Depuis des décennies, les astronomes sont revenus à cette première obscurité avec la patience de ceux qui étudient la brume sur l'eau, essayant de déterminer ce qui a finalement causé le lever du voile. La question n'était jamais simplement de savoir quand les lumières se sont allumées, mais quel type d'acteurs célestes était responsable de ce premier dégagement. Des trous noirs massifs et de gigantesques galaxies primitives semblaient autrefois les candidats les plus probables, leur échelle correspondant à la grandeur de la transformation.

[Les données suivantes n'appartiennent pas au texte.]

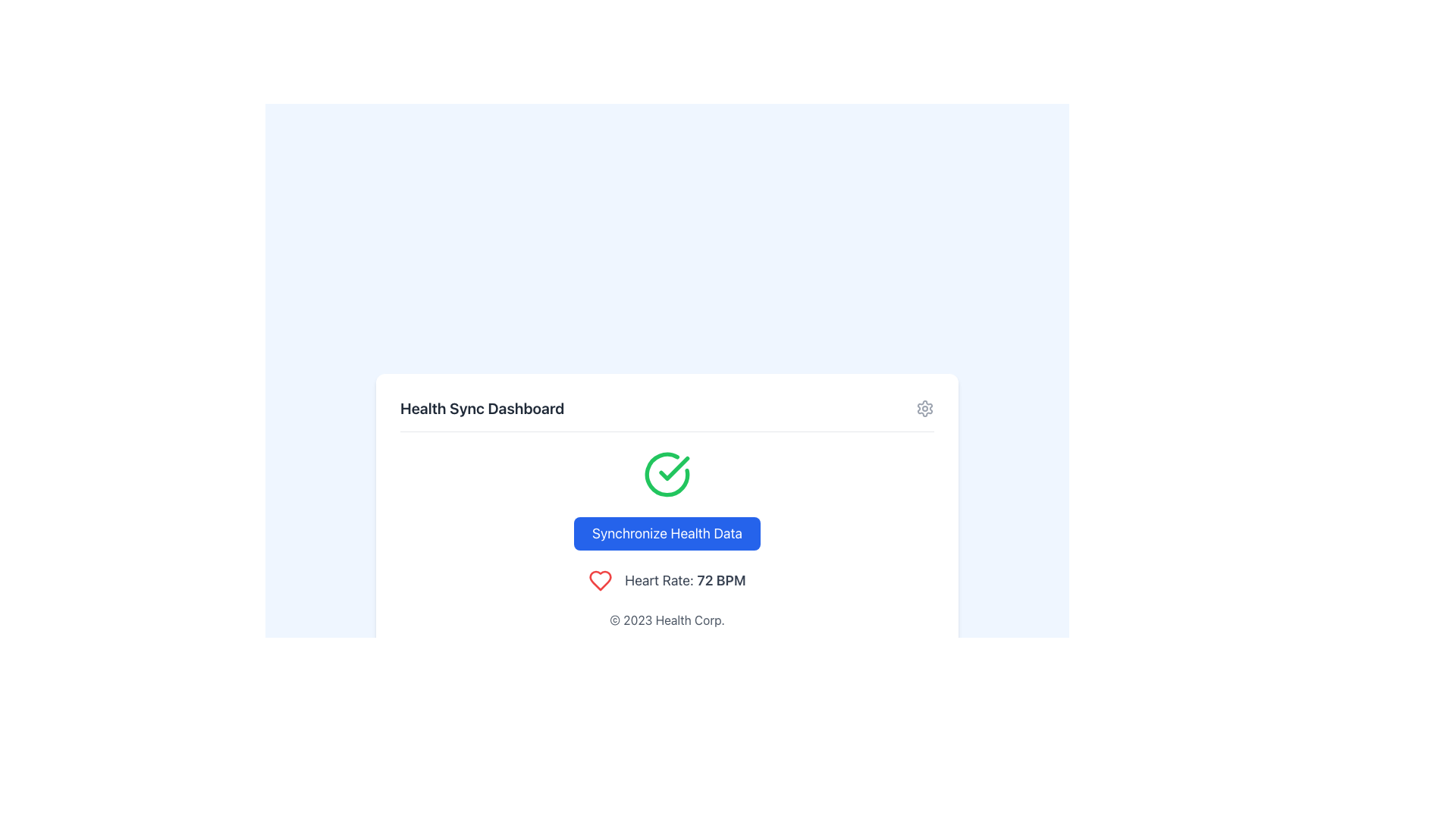 This screenshot has height=819, width=1456. Describe the element at coordinates (720, 579) in the screenshot. I see `the heart rate measurement text '72 BPM' displayed on the health dashboard UI` at that location.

Pourtant, les dernières observations, tirées du télescope spatial James Webb et de Hubble, suggèrent quelque chose de plus silencieux et, à certains égards, de plus poétique : ce sont les plus petites galaxies, les systèmes nains faibles éparpillés à travers l'univers jeune, qui ont accompli ce travail. Ces galaxies ultra-faibles, vues à travers l'effet de grossissement du groupe de galaxies Abell 2744, semblent avoir inondé l'espace d'un rayonnement ultraviolet énergétique suffisant pour arracher des électrons des atomes d'hydrogène, mettant fin au "brouillard" cosmique dans une époque connue sous le nom de réionisation.
L'image est presque pastorale en termes cosmiques. Pas quelques phares colossaux, mais d'innombrables petits feux éparpillés à travers l'obscurité précoce, chacun modeste à lui seul et pourtant écrasant en nombre. Les chercheurs ont découvert que ces galaxies naines étaient probablement plus nombreuses que les galaxies plus grandes dans un rapport d'environ 100 à 1, et ensemble, elles produisaient bien plus de rayonnement ionisant que ce qui avait été supposé auparavant. De cette manière, le premier matin de l'univers pourrait avoir été moins un lever de soleil unique qu'un champ d'innombrables lanternes lointaines.
Ce qui rend cette découverte résonnante au-delà de l'astrophysique, c'est son sens de la proportion. Les grands tournants de l'existence sont souvent imaginés comme le travail des plus grandes forces, mais ici, les preuves pointent plutôt vers l'abondance, la répétition et l'effet collectif. Les plus petites structures, multipliées à travers des distances inimaginables, ont modifié l'état entier du cosmos. L'obscurité a cédé non pas par le seul spectacle, mais par la persistance.
Cette période — environ le premier milliard d'années après le Big Bang — a longtemps été l'une des frontières les plus insaisissables de l'astronomie. Les nouvelles données fournissent les preuves les plus solides à ce jour que les galaxies naines étaient centrales à l'Époque de la Réionisation, l'ère où les premières étoiles et galaxies ont transformé l'univers de l'opacité à la transparence. D'autres observations à travers des régions supplémentaires du ciel sont encore nécessaires, mais les résultats réduisent considérablement l'un des mystères les plus anciens de la cosmologie.
Les astronomes affirment maintenant que les meilleures preuves pointent vers de petites galaxies naines comme la principale source du rayonnement qui a illuminé l'univers primitif, dégageant le brouillard d'hydrogène et permettant à la lumière de voyager librement pendant l'aube cosmique. Les résultats ont été publiés dans Nature et sont basés sur des observations soutenues par le JWST de certaines des galaxies primitives les plus faibles jamais détectées.